M. Didier Reynders, ministre des Finances. - Je répondrai d'abord à l'élément concret évoqué par M. de Clippele et je me livrerai ensuite à une réflexion plus générale.

Comme je l'ai dit à plusieurs reprises en commission des Finances, que ce soit au Sénat ou à la Chambre, la plupart des constatations effectuées dans l'affaire évoquée concernent des fraudes en matière non seulement de revenus mobiliers d'origine étrangère, mais aussi de droits de succession.

Les administrations chargées de la vérification de ces opérations, à savoir l'AFER, l'administration de la fiscalité des entreprises et des revenus, de l'ACED, l'administration du cadastre, de l'enregistrement et des domaines, ainsi que l'ISI, l'inspection spéciale des impôts, ont reçu pour instruction, en fonction de leurs compétences respectives, de vérifier ces différents aspects dans toutes leurs composantes.

J'ai personnellement demandé que l'on vérifie tous les aspects de chacun des dossiers.

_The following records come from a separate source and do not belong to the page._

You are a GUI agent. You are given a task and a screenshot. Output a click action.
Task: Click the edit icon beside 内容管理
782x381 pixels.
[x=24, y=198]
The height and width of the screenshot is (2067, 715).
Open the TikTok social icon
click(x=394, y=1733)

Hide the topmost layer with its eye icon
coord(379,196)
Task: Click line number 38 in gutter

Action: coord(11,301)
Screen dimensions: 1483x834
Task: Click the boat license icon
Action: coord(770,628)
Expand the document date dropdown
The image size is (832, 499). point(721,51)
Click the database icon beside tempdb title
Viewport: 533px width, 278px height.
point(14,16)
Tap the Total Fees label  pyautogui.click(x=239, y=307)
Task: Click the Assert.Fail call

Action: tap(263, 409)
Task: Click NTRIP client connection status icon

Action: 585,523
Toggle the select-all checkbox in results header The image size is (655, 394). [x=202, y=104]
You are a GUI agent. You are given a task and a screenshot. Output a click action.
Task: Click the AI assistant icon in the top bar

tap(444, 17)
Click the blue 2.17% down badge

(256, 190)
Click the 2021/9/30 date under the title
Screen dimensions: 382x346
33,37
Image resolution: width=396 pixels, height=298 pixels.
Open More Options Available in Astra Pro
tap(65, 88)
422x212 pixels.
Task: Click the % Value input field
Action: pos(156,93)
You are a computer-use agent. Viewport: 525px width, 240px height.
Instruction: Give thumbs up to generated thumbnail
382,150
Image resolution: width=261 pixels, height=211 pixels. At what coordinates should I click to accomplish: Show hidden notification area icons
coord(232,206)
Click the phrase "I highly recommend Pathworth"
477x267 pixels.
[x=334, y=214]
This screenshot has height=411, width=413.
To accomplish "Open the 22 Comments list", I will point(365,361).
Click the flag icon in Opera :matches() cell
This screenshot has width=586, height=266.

Il est évident, de manière générale, que si un contribuable se montre particulièrement coopérant dans la fourniture de renseignements à l'administration, cette dernière en tiendra compte non pour une remise d'impôt, mais dans le cadre de la définition des sanctions qui pourraient intervenir. C'est une règle générale en matière fiscale. Je ne puis aller au-delà des informations en matière de procédure et de règles à appliquer par rapport aux cas individuels que vous semblez évoquer, monsieur de Clippele.

Je dois toutefois rappeler, après avoir entendu la fin de votre intervention, qu'en termes de confiance, dans la présente affaire comme dans beaucoup d'autres dossiers de fraude fiscale, c'est d'abord l'État qui a été trompé par un certain nombre de contribuables dans plusieurs aspects de la fiscalité. Il ne faut pas inverser totalement les rôles. Lorsqu'un contribuable pris en flagrant délit ou impliqué dans une opération de fraude collabore avec l'administration, il bénéficie non pas de l'effacement de l'impôt dû, mais d'une atténuation de la sanction qui s'y ajoute. C'est la seule différence de traitement par rapport à la situation d'un contribuable qui ne collabore en rien.

Mais je tiens à le rappeler, dans un dossier comme celui-ci, c'est d'abord l'État qui a été trompé.

M. Olivier de Clippele (PRL-FDF-MCC). - Je partage entièrement le point de vue du ministre quant à la tromperie à l'égard de l'État. Cependant, ma question porte sur le délai exceptionnel de contrôle qui est porté de trois à cinq ans. Ce délai n'est valable qu'en cas de fraude. Or, il a été porté de trois à cinq ans lorsque que le contribuable a précisément collaboré. Il se sent donc quelque peu trompé.

M. Didier Reynders, ministre des Finances. - Je dois confirmer qu'il y a fraude et que dès lors, il est tout à fait normal de porter le délai de trois à cinq ans, d'examiner la situation fiscale dans tous ses éléments et de tenter de récupérer l'impôt dû, à savoir l'impôt qui n'a pas été payé en raison d'une fraude. Autre chose est de déterminer, même sur ce délai de cinq ans, l'importance de la sanction. Je le répète, ce n'est que sur le montant de cette sanction que l'administration peut, de manière très logique, adopter un comportement différent à l'égard d'un contribuable qui collabore à faire la lumière. Mais le but est évidemment de récupérer l'impôt dû et, en cas de fraude, les recherches portent évidemment sur un délai de cinq ans.